# Michigan BBQ Cook Off Photos are in!



## Woodman1 (Jul 24, 2005)

Well, we had three groups at the cook-off :

Blackjack BBQ (J.Shively ,Bruce was helping him alot)
Hawgs and Hogs (Dirty Ron Schaefer , Saginaw, Mi)
Northcoast BBQ Society (Me , Uncle Bubba , and Kloset BBQ'r)

Unfortunately, the none of us placed (our ribs were tied for 10th but we lost the tiebreaker! #-o )  Our sausage and brisket were both 17th.There were 61 teams and this was our first attempt so we were buoyed by the results! J. Shively, (who Bruce helped out a great deal) finished 50th out of the group cooking alone on a 42" Gator in his first cook also. We finished 43rd overall. We divide the cooking up :

Me : Ribs, Chicken, Sausage
Uncle Bubba: Pulled Pork / Aesthetics
Kloset : Brisket/ Burnt Ends

Funny thing is, the chicken faired poorly, but both Bubba and I thought it was the strongest entry. We will have to keep studying. All of us are planning on doing the Ohio Smoked Meat Championship in October.
 It was great to meet Bruce, who helped everybody out , and drank my share of the beer (I take my cooking seriously , although I did have some around 3:00 am). I think Bruce and I were up the latest. He crashed out around 5:00 and I was the onliest one to go without sleep! WE had a great time, but got stuck in a wicked bad 200 mile storm on the way home today! Just cleaning out the stuff for a 300 person cook this Friday! Later folks, Woodman

http://www.kodakgallery.com/BrowsePhoto ... rt_order=0


----------



## Kloset BBQR (Jul 24, 2005)

The cookoff was a great time!  61 teams from 7 different states and Canada too!  It was a great initiation into big time BBQ competition and very humbling too!  I thought all of our turns in were great.  I really don't understand the results for chicken and pulled pork. Both were great products.

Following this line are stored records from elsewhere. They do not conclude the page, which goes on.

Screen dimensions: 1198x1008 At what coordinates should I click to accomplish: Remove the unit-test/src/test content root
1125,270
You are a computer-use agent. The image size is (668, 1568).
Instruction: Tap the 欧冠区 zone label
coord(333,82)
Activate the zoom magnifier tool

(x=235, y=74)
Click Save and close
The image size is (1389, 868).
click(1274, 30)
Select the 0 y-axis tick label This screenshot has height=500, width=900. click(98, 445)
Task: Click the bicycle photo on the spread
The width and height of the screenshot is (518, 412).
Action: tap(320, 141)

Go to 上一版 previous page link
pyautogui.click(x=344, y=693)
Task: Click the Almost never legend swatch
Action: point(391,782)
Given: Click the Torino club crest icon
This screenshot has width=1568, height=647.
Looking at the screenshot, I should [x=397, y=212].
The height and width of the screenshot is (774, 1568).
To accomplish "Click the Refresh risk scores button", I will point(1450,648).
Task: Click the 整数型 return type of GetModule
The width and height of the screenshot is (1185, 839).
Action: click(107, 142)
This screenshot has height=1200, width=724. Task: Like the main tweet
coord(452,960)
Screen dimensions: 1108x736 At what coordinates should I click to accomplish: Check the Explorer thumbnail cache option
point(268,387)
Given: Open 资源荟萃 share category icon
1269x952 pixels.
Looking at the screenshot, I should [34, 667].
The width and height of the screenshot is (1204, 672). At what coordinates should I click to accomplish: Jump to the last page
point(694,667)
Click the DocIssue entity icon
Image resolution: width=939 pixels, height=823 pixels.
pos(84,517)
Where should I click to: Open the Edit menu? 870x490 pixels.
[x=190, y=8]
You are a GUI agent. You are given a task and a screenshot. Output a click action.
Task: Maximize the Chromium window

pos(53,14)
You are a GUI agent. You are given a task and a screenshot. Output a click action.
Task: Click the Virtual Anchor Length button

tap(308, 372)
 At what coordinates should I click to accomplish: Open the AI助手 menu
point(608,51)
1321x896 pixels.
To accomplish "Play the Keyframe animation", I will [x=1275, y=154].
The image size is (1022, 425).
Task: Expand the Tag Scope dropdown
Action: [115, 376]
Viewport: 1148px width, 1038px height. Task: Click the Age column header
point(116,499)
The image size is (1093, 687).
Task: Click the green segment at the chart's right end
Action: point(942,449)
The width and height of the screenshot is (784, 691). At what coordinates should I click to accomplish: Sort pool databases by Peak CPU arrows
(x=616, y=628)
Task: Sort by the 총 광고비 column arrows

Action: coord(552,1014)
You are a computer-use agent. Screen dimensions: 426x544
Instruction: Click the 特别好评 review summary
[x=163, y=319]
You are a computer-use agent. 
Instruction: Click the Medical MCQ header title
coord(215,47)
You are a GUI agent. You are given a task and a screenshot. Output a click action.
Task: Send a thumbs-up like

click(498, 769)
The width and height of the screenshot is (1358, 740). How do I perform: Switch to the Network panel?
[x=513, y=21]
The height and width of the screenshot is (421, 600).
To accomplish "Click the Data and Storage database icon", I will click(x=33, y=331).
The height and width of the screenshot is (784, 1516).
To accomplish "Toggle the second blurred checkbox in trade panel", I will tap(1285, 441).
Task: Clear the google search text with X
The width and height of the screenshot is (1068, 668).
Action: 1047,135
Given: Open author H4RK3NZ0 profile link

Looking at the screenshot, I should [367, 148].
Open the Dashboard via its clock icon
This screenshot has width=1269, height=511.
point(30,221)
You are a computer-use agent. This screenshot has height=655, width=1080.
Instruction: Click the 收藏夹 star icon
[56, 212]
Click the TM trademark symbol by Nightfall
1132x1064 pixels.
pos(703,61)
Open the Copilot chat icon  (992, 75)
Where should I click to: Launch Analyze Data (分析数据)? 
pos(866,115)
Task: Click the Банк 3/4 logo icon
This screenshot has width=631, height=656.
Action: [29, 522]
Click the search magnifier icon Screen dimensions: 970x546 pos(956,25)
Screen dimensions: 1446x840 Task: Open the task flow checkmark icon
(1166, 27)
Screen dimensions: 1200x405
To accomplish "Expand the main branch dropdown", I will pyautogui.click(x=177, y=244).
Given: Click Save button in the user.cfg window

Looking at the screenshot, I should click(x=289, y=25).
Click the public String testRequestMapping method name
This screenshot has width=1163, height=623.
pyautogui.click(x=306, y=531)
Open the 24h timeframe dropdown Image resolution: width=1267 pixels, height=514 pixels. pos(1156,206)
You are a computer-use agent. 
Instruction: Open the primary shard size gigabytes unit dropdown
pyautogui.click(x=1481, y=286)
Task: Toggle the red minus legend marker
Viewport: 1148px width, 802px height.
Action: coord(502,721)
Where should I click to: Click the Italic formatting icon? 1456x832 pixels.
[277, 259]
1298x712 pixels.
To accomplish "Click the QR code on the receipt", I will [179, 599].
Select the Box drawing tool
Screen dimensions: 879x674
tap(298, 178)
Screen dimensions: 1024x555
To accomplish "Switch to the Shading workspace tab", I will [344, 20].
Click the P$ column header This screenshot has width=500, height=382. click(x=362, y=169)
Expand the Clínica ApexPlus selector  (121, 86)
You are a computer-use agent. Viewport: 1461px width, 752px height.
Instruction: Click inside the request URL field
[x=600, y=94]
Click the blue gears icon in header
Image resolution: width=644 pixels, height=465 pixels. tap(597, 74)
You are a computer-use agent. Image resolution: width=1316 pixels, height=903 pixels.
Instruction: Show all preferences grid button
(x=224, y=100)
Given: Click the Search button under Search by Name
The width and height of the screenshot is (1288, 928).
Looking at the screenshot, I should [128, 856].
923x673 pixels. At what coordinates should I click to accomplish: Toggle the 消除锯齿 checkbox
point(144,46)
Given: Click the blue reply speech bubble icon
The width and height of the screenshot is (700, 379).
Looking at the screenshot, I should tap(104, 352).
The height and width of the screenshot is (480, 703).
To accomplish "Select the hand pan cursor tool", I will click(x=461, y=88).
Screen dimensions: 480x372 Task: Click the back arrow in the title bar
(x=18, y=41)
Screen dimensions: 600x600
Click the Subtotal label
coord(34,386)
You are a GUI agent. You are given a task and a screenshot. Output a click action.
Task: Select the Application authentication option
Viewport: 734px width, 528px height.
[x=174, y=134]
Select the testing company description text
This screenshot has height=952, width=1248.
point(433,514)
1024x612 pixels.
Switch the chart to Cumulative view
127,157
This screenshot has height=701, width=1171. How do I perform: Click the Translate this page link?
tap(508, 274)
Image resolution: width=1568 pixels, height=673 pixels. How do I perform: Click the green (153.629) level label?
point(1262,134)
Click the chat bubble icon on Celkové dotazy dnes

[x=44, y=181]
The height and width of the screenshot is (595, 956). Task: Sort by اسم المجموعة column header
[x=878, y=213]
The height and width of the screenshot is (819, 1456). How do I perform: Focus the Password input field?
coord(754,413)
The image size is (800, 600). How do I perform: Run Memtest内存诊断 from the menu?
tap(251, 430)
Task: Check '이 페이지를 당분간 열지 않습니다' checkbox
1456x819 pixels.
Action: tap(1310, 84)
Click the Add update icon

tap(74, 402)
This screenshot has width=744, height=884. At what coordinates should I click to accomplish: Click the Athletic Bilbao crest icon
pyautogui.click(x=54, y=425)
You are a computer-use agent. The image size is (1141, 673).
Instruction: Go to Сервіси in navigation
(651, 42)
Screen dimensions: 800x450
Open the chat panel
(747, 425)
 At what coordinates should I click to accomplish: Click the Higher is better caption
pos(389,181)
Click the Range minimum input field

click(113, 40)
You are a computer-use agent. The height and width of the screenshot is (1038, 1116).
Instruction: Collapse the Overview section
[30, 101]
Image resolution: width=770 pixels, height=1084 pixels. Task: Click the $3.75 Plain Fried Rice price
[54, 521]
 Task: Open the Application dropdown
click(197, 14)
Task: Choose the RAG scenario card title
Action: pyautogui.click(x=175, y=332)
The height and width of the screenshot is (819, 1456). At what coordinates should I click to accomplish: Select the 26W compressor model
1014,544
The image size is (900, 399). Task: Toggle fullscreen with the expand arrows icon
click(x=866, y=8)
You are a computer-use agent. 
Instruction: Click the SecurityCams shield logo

I very much enjoyed meeting Bruce, J. Shively, Dirty Ron and many other characters.

We'll have a much better showing, I hope, in October in Ohio now that we've got one under our belts.

Would like to take a judging class as soon as possible so that I can understand what the judges are looking for.  It should help.

A special thanks to Uncle Bubba for all the great work he did on the turn in trays and making the prouduct look as good as possible.  The man is an artist!  I know our products received a significant boost in the judging because of his efforts.   Thanks, Kevin!

Woody & Bubba, did you noitce that our buddy Moe placed 10th in vegetables on Friday night! How'd he do that?

Woody, I appreciate the apple and cherry wood.  Thanks again!


----------



## Woodman1 (Jul 24, 2005)

Rock on Dallas!


----------



## Captain Morgan (Jul 24, 2005)

Woody, in a cook off of 61 teams, your ribs came in 10th?
You may not realize it, but that is quite an accomplishment.  Those weren't Girl Scouts you were cooking against!  This Bud's for you!
Congrats!

Thanks for all the pics...chicken looked absolutely great to me.  I've heard so many people say that what they thought was their best stuff gets the lowest scores, and vice versa.

When you say Bruce, is that our Bruce B?


----------



## Kloset BBQR (Jul 24, 2005)

That would be our Bruce B whom I enjoyed meeting very much and discussing politics with.  Go Hillary, right Bruce! LOL!


----------



## ScottyDaQ (Jul 25, 2005)

Yeah they all look great and looks like you had a blast!


----------



## Bruce B (Jul 26, 2005)

Here's a few more photo's from Grand Rapids.

http://community.webshots.com/album/403039943


----------